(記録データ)
------------------------------------------------------------
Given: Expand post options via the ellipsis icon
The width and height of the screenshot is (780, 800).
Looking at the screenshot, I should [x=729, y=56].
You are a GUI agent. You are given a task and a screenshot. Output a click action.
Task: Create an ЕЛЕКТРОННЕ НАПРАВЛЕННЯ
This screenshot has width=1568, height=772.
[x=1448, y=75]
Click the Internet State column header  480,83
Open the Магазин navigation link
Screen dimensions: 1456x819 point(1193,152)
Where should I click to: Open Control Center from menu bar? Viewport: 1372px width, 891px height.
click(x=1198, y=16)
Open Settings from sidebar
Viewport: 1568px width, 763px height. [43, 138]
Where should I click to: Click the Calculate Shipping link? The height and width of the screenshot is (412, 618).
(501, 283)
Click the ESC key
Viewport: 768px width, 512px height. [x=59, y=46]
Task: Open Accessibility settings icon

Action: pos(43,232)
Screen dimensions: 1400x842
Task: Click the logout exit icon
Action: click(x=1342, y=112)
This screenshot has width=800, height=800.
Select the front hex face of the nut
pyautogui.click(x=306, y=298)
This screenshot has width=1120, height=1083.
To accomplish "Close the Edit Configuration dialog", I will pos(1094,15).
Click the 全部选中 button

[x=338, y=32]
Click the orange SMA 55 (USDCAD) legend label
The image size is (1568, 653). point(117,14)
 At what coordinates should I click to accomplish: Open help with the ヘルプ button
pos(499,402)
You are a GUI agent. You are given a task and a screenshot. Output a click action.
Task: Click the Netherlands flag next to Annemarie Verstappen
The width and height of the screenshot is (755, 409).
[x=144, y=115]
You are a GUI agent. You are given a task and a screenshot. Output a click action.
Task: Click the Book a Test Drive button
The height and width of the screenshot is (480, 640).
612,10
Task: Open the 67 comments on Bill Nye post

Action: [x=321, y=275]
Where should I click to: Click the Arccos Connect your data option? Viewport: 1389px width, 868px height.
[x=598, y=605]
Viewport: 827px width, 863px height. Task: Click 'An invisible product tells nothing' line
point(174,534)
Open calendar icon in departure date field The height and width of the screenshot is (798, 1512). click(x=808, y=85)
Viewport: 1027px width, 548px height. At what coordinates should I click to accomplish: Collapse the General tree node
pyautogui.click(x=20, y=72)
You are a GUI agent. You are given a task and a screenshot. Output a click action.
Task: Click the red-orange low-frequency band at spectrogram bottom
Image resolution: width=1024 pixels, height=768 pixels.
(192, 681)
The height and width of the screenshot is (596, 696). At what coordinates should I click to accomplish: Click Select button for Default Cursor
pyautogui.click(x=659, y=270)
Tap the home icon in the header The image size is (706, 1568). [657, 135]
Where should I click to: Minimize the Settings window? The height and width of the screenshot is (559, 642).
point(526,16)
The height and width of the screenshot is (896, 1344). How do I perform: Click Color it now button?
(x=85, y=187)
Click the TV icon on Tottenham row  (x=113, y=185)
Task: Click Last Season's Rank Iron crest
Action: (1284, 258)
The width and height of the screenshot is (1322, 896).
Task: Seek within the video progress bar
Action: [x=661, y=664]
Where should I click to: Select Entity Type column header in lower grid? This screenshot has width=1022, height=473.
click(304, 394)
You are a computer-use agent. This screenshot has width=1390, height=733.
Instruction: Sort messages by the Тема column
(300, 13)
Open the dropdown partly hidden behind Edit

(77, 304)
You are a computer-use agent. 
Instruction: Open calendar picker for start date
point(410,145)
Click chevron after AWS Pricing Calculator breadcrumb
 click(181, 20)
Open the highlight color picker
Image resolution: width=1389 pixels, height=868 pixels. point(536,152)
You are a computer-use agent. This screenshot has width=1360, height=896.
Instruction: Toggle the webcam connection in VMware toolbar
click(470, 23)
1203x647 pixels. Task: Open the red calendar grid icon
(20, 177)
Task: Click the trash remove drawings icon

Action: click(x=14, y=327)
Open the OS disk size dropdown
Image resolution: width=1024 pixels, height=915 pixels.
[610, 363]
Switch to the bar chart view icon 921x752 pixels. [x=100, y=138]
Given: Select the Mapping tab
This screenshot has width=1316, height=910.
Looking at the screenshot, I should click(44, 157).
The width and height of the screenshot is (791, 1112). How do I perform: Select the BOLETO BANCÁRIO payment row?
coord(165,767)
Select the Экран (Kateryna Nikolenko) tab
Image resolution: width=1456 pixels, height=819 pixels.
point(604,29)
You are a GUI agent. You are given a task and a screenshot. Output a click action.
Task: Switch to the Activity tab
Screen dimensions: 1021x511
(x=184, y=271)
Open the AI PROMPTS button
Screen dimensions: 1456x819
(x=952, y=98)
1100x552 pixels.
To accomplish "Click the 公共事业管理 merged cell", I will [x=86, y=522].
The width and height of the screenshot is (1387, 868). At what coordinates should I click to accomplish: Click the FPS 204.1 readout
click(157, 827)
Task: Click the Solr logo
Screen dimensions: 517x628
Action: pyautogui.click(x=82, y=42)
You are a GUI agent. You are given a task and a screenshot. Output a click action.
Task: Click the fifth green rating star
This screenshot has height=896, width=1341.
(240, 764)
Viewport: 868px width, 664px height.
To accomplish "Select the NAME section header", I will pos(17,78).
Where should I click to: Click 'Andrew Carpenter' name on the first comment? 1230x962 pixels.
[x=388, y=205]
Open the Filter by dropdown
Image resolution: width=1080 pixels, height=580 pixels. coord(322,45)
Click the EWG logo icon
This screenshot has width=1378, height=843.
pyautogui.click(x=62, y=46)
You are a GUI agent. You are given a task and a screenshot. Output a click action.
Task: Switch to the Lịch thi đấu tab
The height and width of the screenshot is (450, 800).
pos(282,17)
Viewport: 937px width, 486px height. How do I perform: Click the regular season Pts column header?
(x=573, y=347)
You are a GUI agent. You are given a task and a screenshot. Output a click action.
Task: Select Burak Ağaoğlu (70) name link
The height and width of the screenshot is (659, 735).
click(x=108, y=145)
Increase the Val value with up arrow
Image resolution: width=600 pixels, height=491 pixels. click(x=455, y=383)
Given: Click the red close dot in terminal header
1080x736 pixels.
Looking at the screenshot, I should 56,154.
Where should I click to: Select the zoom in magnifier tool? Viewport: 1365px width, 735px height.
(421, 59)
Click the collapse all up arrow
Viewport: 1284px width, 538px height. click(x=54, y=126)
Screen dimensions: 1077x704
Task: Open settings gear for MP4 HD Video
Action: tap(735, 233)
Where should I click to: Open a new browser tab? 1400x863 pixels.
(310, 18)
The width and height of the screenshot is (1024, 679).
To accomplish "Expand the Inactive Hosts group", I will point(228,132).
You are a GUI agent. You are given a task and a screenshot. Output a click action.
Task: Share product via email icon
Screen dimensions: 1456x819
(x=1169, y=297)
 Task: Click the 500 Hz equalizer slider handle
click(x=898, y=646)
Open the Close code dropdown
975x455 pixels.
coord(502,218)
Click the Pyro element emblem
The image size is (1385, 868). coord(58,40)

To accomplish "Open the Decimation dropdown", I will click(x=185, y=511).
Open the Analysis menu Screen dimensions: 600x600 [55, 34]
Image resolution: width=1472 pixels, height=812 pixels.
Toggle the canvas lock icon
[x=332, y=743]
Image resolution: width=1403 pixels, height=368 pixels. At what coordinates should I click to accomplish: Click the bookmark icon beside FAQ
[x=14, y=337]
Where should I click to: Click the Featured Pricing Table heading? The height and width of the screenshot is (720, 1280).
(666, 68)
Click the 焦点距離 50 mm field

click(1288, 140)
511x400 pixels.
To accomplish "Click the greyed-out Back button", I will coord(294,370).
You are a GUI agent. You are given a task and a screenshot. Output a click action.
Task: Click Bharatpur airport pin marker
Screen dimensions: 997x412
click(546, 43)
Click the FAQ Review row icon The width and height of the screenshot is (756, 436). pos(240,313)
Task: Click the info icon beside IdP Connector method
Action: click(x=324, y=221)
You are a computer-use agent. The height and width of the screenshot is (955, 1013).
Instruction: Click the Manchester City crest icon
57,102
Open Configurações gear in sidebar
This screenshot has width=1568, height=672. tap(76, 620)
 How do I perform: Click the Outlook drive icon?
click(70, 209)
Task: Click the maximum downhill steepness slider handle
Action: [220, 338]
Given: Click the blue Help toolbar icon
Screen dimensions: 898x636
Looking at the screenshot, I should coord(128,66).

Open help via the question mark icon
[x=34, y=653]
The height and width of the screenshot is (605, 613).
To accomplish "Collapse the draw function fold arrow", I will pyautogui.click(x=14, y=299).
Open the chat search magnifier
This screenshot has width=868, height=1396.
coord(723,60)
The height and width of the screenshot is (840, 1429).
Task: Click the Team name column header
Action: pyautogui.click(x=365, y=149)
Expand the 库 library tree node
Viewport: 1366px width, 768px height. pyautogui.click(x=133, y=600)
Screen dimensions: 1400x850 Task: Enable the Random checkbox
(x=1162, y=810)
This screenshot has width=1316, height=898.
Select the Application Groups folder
------------------------------------------------------------
* 作業内容:
上記の行のうち、文字列「product」を含む行を数え、その数のみをお答えください。

* 解答:
2